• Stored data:
============

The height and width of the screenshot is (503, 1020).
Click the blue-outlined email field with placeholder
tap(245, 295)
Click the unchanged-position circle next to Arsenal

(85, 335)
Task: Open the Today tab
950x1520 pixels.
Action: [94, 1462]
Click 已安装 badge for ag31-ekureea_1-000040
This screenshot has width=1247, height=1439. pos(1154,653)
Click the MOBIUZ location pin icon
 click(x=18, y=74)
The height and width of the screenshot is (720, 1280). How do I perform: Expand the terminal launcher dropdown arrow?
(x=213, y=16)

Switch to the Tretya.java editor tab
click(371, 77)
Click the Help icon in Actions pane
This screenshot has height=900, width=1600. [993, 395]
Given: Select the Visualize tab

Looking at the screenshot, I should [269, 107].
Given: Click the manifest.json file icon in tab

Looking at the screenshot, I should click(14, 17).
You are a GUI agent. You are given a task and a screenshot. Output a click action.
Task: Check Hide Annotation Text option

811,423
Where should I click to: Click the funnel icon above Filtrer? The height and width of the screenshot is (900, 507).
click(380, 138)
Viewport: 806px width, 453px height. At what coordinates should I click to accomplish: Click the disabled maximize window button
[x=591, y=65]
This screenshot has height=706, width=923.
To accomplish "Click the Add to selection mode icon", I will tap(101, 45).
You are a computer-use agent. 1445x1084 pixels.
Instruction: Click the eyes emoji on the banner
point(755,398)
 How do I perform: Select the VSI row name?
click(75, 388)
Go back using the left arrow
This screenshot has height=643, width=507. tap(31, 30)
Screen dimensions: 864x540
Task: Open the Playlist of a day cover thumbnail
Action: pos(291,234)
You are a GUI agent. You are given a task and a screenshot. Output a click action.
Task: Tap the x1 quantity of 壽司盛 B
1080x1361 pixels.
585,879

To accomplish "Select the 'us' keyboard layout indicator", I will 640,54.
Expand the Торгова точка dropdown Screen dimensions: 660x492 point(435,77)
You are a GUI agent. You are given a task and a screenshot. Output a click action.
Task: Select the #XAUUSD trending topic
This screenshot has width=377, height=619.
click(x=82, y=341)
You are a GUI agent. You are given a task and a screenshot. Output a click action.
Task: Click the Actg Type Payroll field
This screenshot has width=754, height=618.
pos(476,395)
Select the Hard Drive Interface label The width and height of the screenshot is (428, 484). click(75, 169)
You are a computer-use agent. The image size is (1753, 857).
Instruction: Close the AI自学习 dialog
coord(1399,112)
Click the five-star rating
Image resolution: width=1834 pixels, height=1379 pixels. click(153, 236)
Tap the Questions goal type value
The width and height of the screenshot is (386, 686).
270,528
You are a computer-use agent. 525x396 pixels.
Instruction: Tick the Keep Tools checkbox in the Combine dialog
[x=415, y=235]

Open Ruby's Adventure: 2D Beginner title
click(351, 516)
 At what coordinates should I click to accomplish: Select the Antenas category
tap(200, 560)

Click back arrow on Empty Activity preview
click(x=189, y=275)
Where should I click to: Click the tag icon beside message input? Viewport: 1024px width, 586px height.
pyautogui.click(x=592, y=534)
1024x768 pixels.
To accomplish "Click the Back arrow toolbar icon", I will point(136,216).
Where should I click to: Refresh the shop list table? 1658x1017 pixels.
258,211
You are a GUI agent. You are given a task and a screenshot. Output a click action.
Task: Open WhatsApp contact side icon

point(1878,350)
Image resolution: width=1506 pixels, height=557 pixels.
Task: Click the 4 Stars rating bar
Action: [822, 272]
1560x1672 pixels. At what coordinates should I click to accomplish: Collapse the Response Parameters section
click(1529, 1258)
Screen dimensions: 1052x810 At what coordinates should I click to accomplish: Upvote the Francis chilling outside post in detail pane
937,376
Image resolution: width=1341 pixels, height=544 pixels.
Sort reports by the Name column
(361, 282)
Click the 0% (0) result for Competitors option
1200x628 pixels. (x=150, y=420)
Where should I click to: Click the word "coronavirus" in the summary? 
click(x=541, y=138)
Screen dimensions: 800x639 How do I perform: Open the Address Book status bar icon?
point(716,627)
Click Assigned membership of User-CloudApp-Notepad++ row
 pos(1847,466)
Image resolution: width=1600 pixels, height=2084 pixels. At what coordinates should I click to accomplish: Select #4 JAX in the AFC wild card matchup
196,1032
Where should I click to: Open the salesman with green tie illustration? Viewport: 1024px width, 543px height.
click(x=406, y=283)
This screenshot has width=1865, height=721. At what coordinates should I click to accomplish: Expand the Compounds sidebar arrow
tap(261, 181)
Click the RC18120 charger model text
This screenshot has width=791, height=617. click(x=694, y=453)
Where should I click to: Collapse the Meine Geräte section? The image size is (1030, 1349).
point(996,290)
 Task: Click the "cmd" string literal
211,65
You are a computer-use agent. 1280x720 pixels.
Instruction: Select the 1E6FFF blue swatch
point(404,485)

============

• WORK TO COMPLETE: Restate the data in full so that no line differs from the original.

• WRITTEN SOLUTION:
The height and width of the screenshot is (503, 1020).
Click the blue-outlined email field with placeholder
tap(245, 295)
Click the unchanged-position circle next to Arsenal

(85, 335)
Task: Open the Today tab
950x1520 pixels.
Action: [94, 1462]
Click 已安装 badge for ag31-ekureea_1-000040
This screenshot has width=1247, height=1439. pos(1154,653)
Click the MOBIUZ location pin icon
 click(x=18, y=74)
The height and width of the screenshot is (720, 1280). How do I perform: Expand the terminal launcher dropdown arrow?
(x=213, y=16)

Switch to the Tretya.java editor tab
click(371, 77)
Click the Help icon in Actions pane
This screenshot has height=900, width=1600. [993, 395]
Given: Select the Visualize tab

Looking at the screenshot, I should [269, 107].
Given: Click the manifest.json file icon in tab

Looking at the screenshot, I should click(14, 17).
You are a GUI agent. You are given a task and a screenshot. Output a click action.
Task: Check Hide Annotation Text option

811,423
Where should I click to: Click the funnel icon above Filtrer? The height and width of the screenshot is (900, 507).
click(380, 138)
Viewport: 806px width, 453px height. At what coordinates should I click to accomplish: Click the disabled maximize window button
[x=591, y=65]
This screenshot has height=706, width=923.
To accomplish "Click the Add to selection mode icon", I will tap(101, 45).
You are a computer-use agent. 1445x1084 pixels.
Instruction: Click the eyes emoji on the banner
point(755,398)
 How do I perform: Select the VSI row name?
click(75, 388)
Go back using the left arrow
This screenshot has height=643, width=507. tap(31, 30)
Screen dimensions: 864x540
Task: Open the Playlist of a day cover thumbnail
Action: pos(291,234)
You are a GUI agent. You are given a task and a screenshot. Output a click action.
Task: Tap the x1 quantity of 壽司盛 B
1080x1361 pixels.
585,879

To accomplish "Select the 'us' keyboard layout indicator", I will 640,54.
Expand the Торгова точка dropdown Screen dimensions: 660x492 point(435,77)
You are a GUI agent. You are given a task and a screenshot. Output a click action.
Task: Select the #XAUUSD trending topic
This screenshot has width=377, height=619.
click(x=82, y=341)
You are a GUI agent. You are given a task and a screenshot. Output a click action.
Task: Click the Actg Type Payroll field
This screenshot has width=754, height=618.
pos(476,395)
Select the Hard Drive Interface label The width and height of the screenshot is (428, 484). click(75, 169)
You are a computer-use agent. The image size is (1753, 857).
Instruction: Close the AI自学习 dialog
coord(1399,112)
Click the five-star rating
Image resolution: width=1834 pixels, height=1379 pixels. click(153, 236)
Tap the Questions goal type value
The width and height of the screenshot is (386, 686).
270,528
You are a computer-use agent. 525x396 pixels.
Instruction: Tick the Keep Tools checkbox in the Combine dialog
[x=415, y=235]

Open Ruby's Adventure: 2D Beginner title
click(351, 516)
 At what coordinates should I click to accomplish: Select the Antenas category
tap(200, 560)

Click back arrow on Empty Activity preview
click(x=189, y=275)
Where should I click to: Click the tag icon beside message input? Viewport: 1024px width, 586px height.
pyautogui.click(x=592, y=534)
1024x768 pixels.
To accomplish "Click the Back arrow toolbar icon", I will point(136,216).
Where should I click to: Refresh the shop list table? 1658x1017 pixels.
258,211
You are a GUI agent. You are given a task and a screenshot. Output a click action.
Task: Open WhatsApp contact side icon

point(1878,350)
Image resolution: width=1506 pixels, height=557 pixels.
Task: Click the 4 Stars rating bar
Action: [822, 272]
1560x1672 pixels. At what coordinates should I click to accomplish: Collapse the Response Parameters section
click(1529, 1258)
Screen dimensions: 1052x810 At what coordinates should I click to accomplish: Upvote the Francis chilling outside post in detail pane
937,376
Image resolution: width=1341 pixels, height=544 pixels.
Sort reports by the Name column
(361, 282)
Click the 0% (0) result for Competitors option
1200x628 pixels. (x=150, y=420)
Where should I click to: Click the word "coronavirus" in the summary? 
click(x=541, y=138)
Screen dimensions: 800x639 How do I perform: Open the Address Book status bar icon?
point(716,627)
Click Assigned membership of User-CloudApp-Notepad++ row
 pos(1847,466)
Image resolution: width=1600 pixels, height=2084 pixels. At what coordinates should I click to accomplish: Select #4 JAX in the AFC wild card matchup
196,1032
Where should I click to: Open the salesman with green tie illustration? Viewport: 1024px width, 543px height.
click(x=406, y=283)
This screenshot has width=1865, height=721. At what coordinates should I click to accomplish: Expand the Compounds sidebar arrow
tap(261, 181)
Click the RC18120 charger model text
This screenshot has width=791, height=617. click(x=694, y=453)
Where should I click to: Collapse the Meine Geräte section? The image size is (1030, 1349).
point(996,290)
 Task: Click the "cmd" string literal
211,65
You are a computer-use agent. 1280x720 pixels.
Instruction: Select the 1E6FFF blue swatch
point(404,485)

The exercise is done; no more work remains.